We’re not sure yet why this would happen, but it makes sense from the animal’s perceptive. The squid’s tentacles can’t reach many parts of its body, so it couldn’t even tend its wound. What’s more, squids are forced to move all the time because of their fast metabolism and keep hunting. An injured squid with all-over heightened sensitivity may stay more alert and sensitive to touch and visual stimuli. “Its long-term behavior changes,” she says. “This fulfills one important criterion for pain.”

Long-term motivational change and learning

The experiment on hermit crabs also showed the long-term changes in their behavior after noxious stimuli. Crabs received a shock in their shell, whereas other control crabs weren’t shocked. Next, the crabs were offered a new empty shell, and a change in motivation was observed. Shocked crabs more quickly approached and moved to the new shell.

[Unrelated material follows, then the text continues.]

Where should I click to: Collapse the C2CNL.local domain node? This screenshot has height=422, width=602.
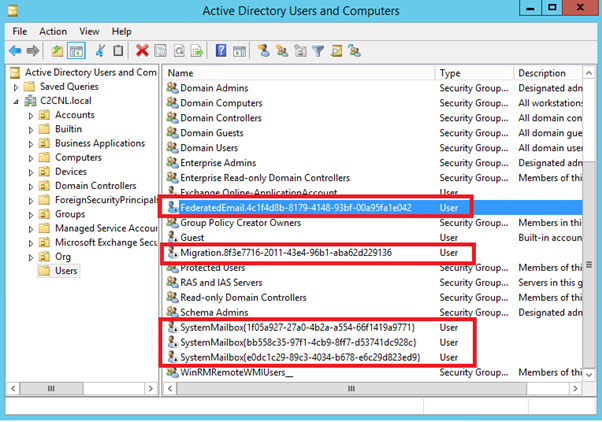pyautogui.click(x=17, y=101)

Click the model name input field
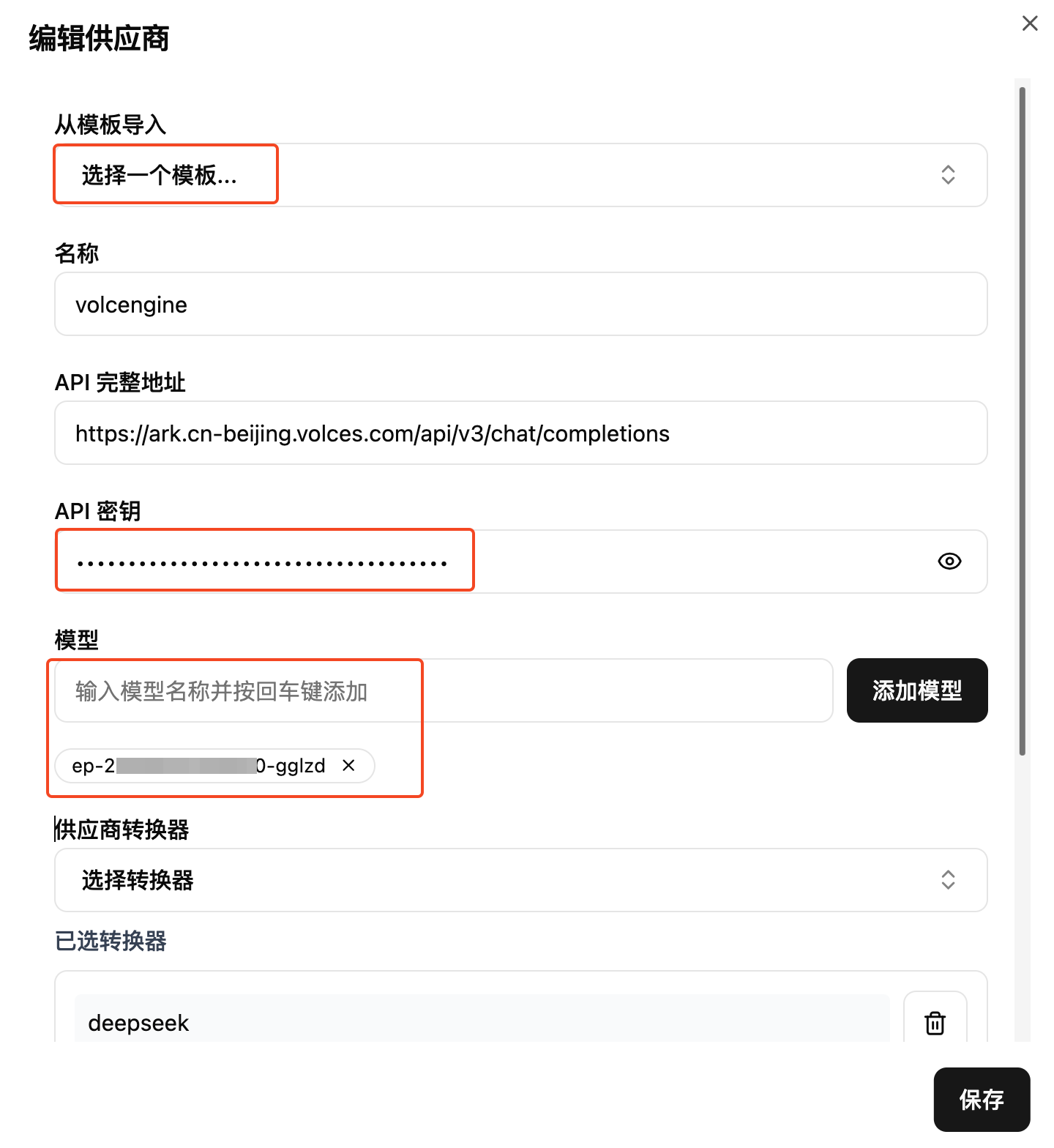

This behavior change towards shells clearly shows that crabs are motivated to switch shelters after shock and suggest that they learned that the current shell is low-quality. This shift in motivation was noted 24 hours after the noxious stimulus and proves that the change in the behavior is not just a reflex. Such learning has been demonstrated not only on crabs but other crustaceans and fish as well.


People for a long time rejected the idea of pain in invertebrates like crustaceans because they thought these animals respond to noxious stimuli only by reflex. The examples above clearly show that this is not the case, but it also doesn’t mean that pain is proven. 

We simply don’t know, and probably never will know, what exactly invertebrates feel when exposed to noxious stimuli. What’s more, pain, in this case, can neither be proven nor disproven. However, we must accept the possibility of pain. 

We also don’t have a clear answer about if sea urchins feel pain, but knowing the research results on other invertebrates, we can at least draw similar conclusions. We should always keep in mind that sea urchins, just like other animals, are livings beings, and they deserve ethical consideration.